KLM apologizes after airliner crew’s coronavirus toilet note sparks outrage in South Korea

FAN Editor
A KLM commercial passenger jet takes off in Blagnac near Toulouse
FILE PHOTO: A KLM commercial passenger jet takes off in Blagnac near Toulouse, France, May 29, 2019. REUTERS/Regis Duvignau

February 14, 2020

SEOUL (Reuters) – KLM, the Dutch arm of Air France KLM <AIRF.PA>, offered a public apology on Friday after a crew member sparked online outrage by posting a sign in Korean saying passengers on a recent flight were not allowed to use a toilet because of the new coronavirus.

Photos of the handwritten sign saying “lavatory for crew members only” went viral in South Korea this week after a passenger on a 10-hour flight from Amsterdam to Seoul’s Incheon airport on Monday shared the images online.
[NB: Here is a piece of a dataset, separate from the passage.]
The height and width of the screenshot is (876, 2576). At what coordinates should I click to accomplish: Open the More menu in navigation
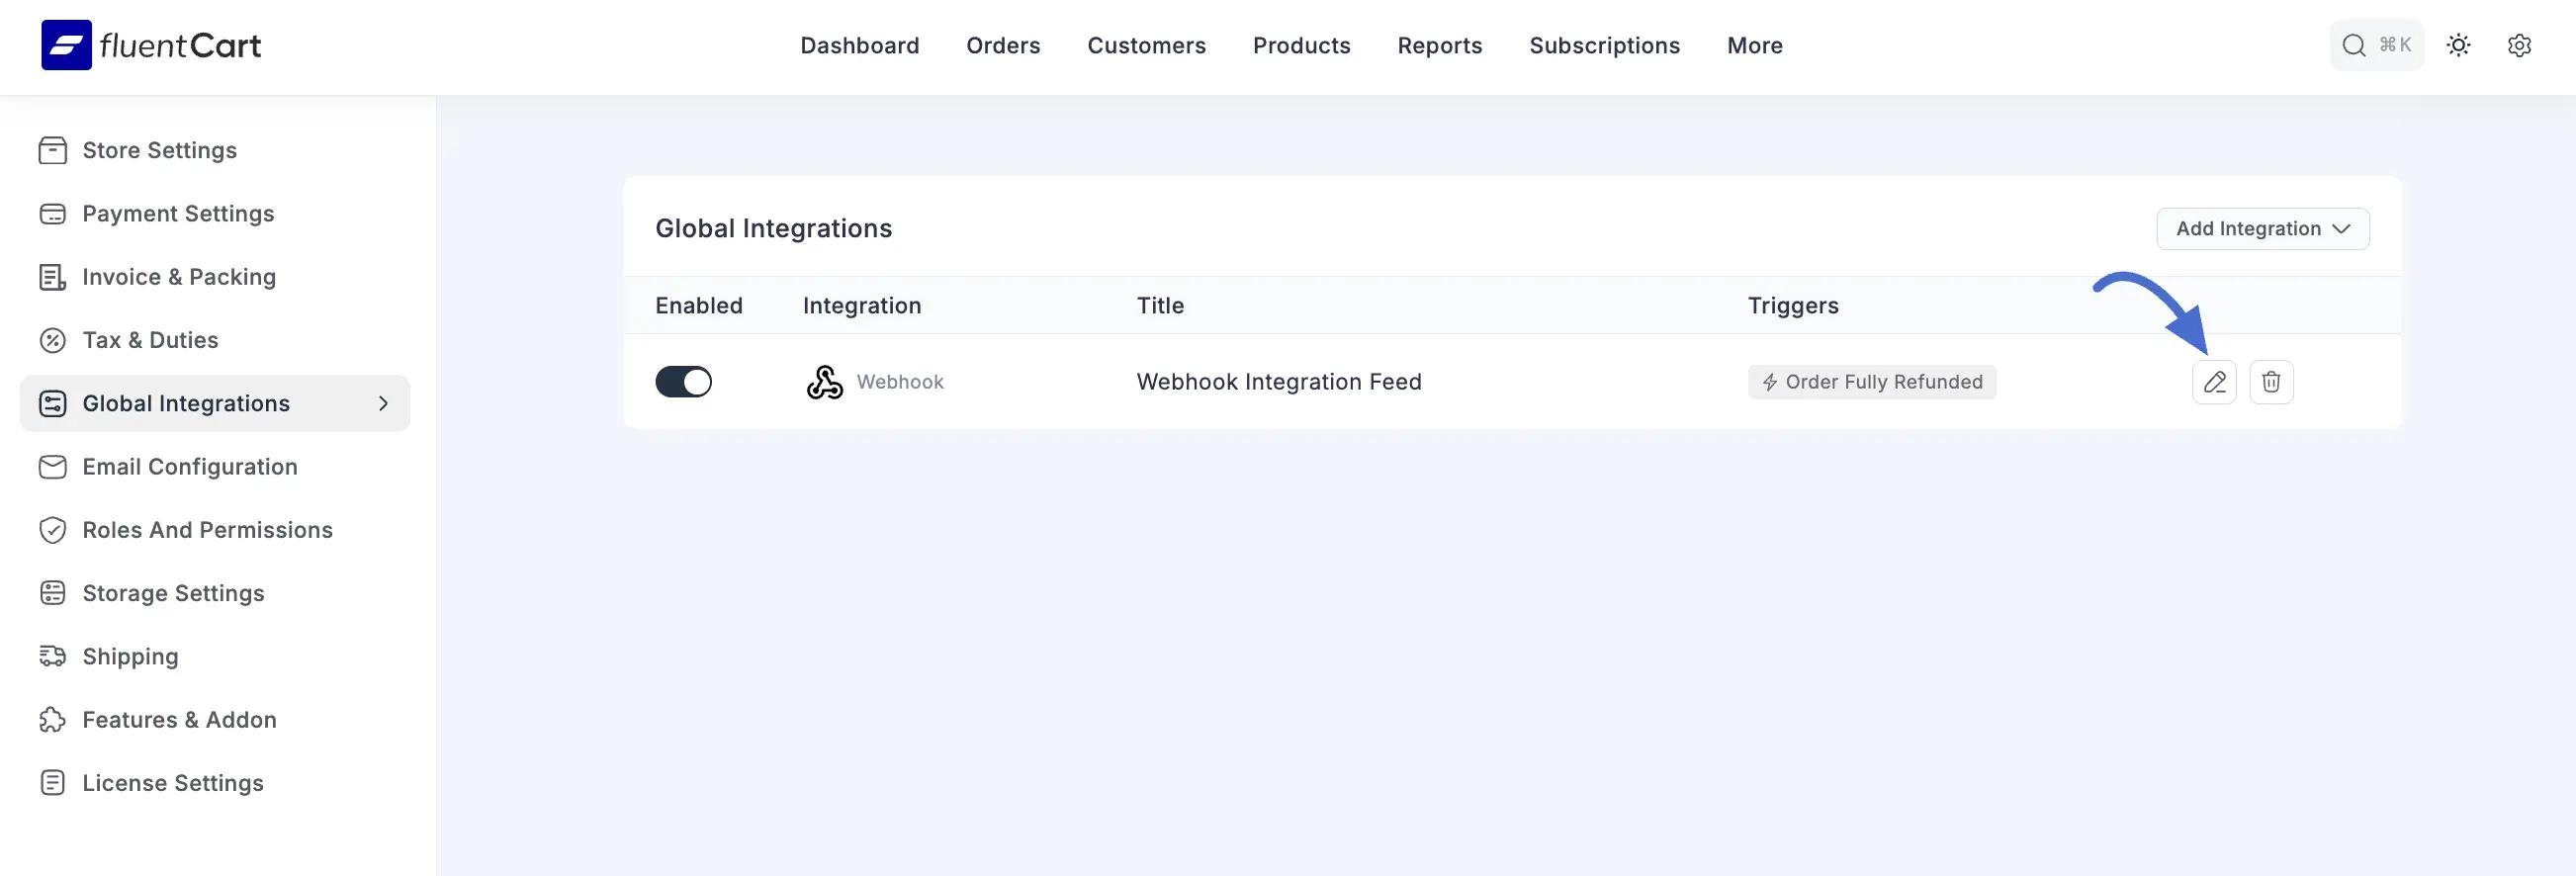(1754, 45)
The passenger accused KLM of discriminating against South Korean passengers because the sign was only in Korean.

“Dear KLM… Today, you made it quite clear that you discriminate against race. Using Corona Virus as an excuse. You owe my friend and Korea a HUGE apology,” wrote one Twitter user, whose posts in English and Korean about the incident gathered thousands of retweets and likes.
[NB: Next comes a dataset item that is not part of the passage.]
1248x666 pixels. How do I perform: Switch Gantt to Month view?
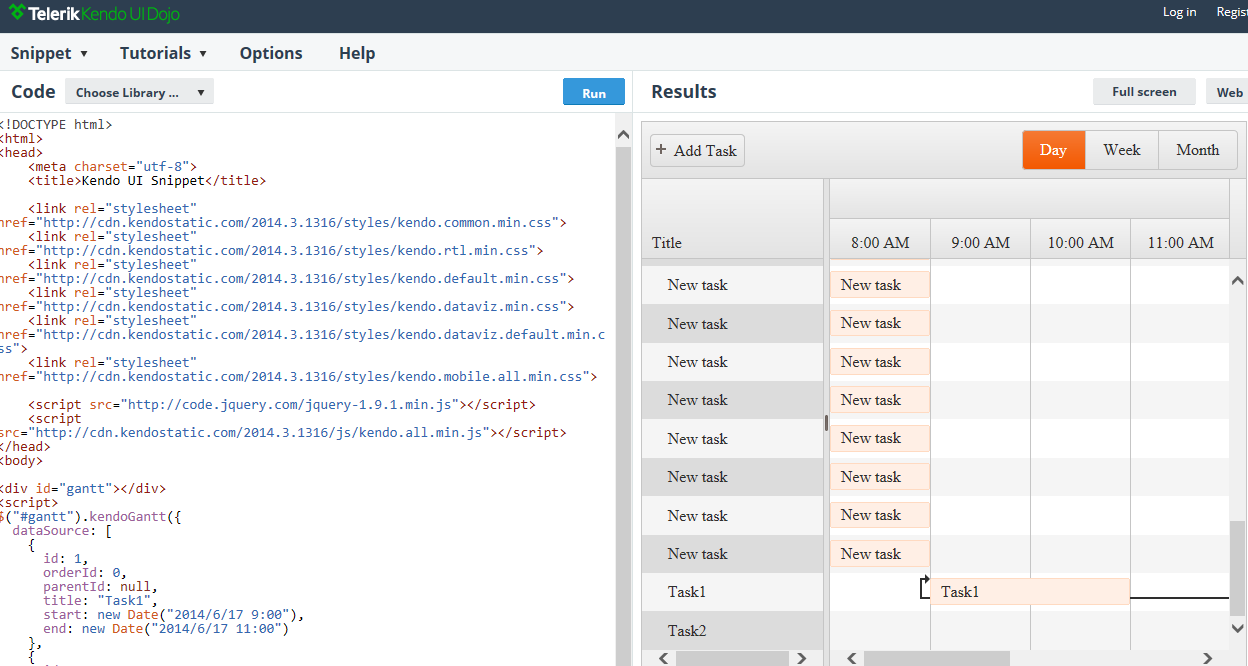(x=1197, y=150)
The hashtag BoycottKLM was trending on Korean Twitter.

On Friday, executives with KLM bowed as they publicly apologized at a news conference in Seoul, saying they take allegations of discrimination “very seriously” and promising to prevent it from happening again.

“This is a human mistake, and we don’t take it lightly,” said Guillaume Glass, an Air France-KLM regional general manager. “We are deeply sorry that this was viewed as discrimination, which was absolutely not the intention of the crew.”

The crew said using only Korean on the sign was simply an oversight. An English notice was added after passengers complained, Glass said.

It is not KLM policy to reserve lavatories for crew, he added.

On Wednesday, South Korea’s transportation ministry released a statement warning KLM over its “discriminatory measures” and calling on the company to ensure it didn’t happen again.

At a previously scheduled meeting on Friday, Dutch Ambassador Joanne Doornewaard expressed regrets over the incident to Transportation Minister Kim Hyun-mee, a ministry official told Reuters.